I do love this idea, but it bothers me from a security standpoint. Is there a way to do something like this without giving the author explicit control of all of my online data?
The author has NO control whatsoever of your data.
- Pigshell is a 100% client-side Javascript app. There is no server side. pigshell.com is a dumb static html/js/css server.
- All data (username/password as well as user data like photos and files) travels directly between the user's browser and the provider (e.g. google.com, facebook.com). pigshell.com is not involved at all.
- Pigshell is free software - you are free to download the source code, examine, modify and run it locally yourself. (https://github.com/pigshell/pigshell)
- Our privacy policy is minimal because we know NOTHING about you - not your name, email address, facebook id, nothing. Only your IP address is recorded in apache logs, which is the case with every website you visit.
What is more, we don't want to know. Pigshell has been deliberately designed so as to afford maximum privacy and freedom to the end user.
I don't really doubt you or your intentions, but I guess I might just not understand how authentication works for something like this.
When I try to sign in with Google Drive, it tells me that PigShell (developer email: xxxx@gmail.com) would like access to my Google Drive, as well as my photos and videos. Does that give your API key access to my account, or does only code that I run that's hosted on pigshell.com have access? What do the permissions get tied to? And how would it work if I were to host it locally?
We use OAuth2 client-side flow. Many pure client-side apps use the same technique - pigshell is not blazing any new trails here.
Only the code you run that's hosted on pigshell.com has access.
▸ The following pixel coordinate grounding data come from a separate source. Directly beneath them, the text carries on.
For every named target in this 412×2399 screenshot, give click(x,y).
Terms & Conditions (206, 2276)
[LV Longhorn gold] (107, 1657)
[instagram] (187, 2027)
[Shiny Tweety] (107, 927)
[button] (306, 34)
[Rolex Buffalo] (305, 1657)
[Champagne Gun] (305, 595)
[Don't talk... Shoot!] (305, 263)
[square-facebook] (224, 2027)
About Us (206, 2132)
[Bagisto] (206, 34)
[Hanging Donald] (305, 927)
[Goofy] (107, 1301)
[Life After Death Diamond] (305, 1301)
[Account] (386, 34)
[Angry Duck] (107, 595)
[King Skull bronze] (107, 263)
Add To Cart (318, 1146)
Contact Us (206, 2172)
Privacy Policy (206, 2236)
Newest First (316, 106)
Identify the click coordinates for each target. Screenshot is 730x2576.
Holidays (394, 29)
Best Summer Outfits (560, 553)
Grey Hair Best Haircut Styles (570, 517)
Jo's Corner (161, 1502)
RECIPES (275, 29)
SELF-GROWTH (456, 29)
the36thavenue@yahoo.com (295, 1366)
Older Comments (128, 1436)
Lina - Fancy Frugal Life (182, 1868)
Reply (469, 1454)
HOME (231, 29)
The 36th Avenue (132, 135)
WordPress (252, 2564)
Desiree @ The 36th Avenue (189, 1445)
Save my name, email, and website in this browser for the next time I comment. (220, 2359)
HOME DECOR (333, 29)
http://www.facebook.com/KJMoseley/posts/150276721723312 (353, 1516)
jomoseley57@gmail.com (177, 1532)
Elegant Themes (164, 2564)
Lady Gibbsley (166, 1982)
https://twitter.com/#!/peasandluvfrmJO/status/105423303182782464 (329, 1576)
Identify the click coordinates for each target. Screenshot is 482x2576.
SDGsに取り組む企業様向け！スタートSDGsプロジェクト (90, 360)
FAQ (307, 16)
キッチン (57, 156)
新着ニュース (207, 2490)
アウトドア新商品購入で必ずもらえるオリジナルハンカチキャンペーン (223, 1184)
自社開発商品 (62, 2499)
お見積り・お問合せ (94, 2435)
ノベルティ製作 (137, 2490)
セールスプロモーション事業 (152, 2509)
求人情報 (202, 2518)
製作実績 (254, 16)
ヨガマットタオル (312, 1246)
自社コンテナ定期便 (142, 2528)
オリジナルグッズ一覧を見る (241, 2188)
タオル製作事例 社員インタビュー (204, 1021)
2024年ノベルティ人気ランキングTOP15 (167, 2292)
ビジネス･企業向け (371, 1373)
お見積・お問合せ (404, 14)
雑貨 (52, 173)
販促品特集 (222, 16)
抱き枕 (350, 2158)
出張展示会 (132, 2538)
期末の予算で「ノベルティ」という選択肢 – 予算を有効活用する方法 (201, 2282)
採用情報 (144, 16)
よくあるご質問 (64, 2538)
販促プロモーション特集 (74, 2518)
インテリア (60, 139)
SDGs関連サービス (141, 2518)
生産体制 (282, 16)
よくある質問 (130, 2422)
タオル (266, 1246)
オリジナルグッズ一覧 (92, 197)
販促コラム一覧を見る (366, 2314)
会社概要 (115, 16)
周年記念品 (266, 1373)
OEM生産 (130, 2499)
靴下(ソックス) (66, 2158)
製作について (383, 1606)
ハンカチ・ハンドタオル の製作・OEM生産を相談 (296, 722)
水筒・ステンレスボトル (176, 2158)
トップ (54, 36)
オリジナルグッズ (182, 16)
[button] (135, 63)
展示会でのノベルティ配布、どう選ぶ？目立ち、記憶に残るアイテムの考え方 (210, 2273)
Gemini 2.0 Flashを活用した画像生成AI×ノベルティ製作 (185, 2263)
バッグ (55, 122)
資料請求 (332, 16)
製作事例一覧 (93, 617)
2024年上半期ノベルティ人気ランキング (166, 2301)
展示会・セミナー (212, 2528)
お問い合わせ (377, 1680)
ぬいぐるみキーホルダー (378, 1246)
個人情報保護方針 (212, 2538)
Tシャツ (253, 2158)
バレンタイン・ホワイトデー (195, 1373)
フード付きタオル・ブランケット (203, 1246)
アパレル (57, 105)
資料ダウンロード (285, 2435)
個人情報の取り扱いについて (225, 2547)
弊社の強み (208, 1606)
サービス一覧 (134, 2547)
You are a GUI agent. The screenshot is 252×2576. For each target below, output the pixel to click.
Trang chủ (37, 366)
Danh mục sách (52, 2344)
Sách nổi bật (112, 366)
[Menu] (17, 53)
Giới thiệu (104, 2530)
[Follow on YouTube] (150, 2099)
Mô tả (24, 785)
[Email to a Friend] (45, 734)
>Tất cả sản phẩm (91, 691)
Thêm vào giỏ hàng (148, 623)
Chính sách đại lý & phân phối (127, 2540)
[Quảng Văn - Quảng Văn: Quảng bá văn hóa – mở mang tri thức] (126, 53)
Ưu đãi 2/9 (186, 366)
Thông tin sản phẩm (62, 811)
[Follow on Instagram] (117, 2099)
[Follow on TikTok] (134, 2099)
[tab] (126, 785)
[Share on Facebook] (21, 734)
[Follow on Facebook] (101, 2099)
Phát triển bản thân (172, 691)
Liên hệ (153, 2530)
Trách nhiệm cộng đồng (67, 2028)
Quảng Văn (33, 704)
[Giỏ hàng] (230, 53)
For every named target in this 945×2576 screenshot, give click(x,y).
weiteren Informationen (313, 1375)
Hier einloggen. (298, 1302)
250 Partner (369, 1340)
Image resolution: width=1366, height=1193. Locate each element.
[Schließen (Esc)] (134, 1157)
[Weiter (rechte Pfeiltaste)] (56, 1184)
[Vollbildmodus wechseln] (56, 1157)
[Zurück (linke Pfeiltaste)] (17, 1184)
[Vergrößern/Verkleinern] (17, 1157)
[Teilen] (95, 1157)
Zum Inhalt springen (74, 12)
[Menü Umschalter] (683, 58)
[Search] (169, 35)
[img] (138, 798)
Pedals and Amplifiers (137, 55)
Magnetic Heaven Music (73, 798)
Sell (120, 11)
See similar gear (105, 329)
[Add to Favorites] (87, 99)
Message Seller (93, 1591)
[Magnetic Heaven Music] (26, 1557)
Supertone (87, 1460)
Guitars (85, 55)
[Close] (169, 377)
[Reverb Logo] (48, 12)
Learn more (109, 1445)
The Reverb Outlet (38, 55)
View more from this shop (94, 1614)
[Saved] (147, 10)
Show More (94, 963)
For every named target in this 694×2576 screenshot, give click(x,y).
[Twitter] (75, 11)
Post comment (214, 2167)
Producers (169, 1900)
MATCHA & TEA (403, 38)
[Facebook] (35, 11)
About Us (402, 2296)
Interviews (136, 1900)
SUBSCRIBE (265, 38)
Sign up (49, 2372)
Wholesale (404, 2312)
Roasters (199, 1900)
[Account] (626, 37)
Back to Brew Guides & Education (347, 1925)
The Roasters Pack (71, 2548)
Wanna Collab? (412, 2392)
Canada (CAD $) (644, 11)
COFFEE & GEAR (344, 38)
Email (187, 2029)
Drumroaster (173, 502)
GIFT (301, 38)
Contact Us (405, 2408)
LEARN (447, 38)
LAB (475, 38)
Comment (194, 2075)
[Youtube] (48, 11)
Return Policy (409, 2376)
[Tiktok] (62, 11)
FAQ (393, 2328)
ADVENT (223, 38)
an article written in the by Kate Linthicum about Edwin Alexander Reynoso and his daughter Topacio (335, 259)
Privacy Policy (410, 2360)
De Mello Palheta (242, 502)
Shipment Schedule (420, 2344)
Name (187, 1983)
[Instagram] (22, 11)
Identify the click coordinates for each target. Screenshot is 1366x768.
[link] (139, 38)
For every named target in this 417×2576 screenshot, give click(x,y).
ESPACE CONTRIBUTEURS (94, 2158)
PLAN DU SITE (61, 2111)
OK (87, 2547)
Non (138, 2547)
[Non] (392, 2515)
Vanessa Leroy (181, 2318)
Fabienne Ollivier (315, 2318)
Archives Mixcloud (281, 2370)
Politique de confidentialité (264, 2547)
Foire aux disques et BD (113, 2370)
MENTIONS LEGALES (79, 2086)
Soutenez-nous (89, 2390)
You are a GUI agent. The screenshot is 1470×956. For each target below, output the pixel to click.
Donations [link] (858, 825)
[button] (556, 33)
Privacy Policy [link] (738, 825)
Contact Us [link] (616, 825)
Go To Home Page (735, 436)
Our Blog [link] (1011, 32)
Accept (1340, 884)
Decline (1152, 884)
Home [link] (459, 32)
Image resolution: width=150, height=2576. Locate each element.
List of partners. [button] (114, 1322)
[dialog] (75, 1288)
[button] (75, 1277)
The permissions are tied to the app-id which is embedded in the code. The access token is persisted in your browser either as a cookie or explicitly in localStorage.
We don't and won't support OAuth 1 (Twitter, Flickr etc), which lacks a pure client-side flow, just to avoid the issue of users having to trust the pigshell.com server to generate (and not leak or misuse) the access tokens.
Here is a rough guide to local setup:
- Check out the git sources, run "make" (some more details here, but reading the Makefile should help)
- set up apache to serve the virtual host pigshell.com (if you want to use Dropbox, you need to create a self-signed SSL certificate and set up https as well)
- modify /etc/hosts and set 127.0.0.1 to point to pigshell.com
This way, static assets as well as redirect URLs from the OAuth2 server will hit your local server rather than pigshell.com
the "application" Pigshell (a copy of the javascript downloaded from the "site" pigshell.com and running in your browser is an instance of the "application") requests and say is granted access to your GDrive.
so all permissions/rights are associated with the running instance of the "application" pigshell in your browser - cookies apart, end of story.
other than having served the javascript, the "site" pigshell.com has no further role to play here. so you could just as well have sourced/hosted these javascripts locally.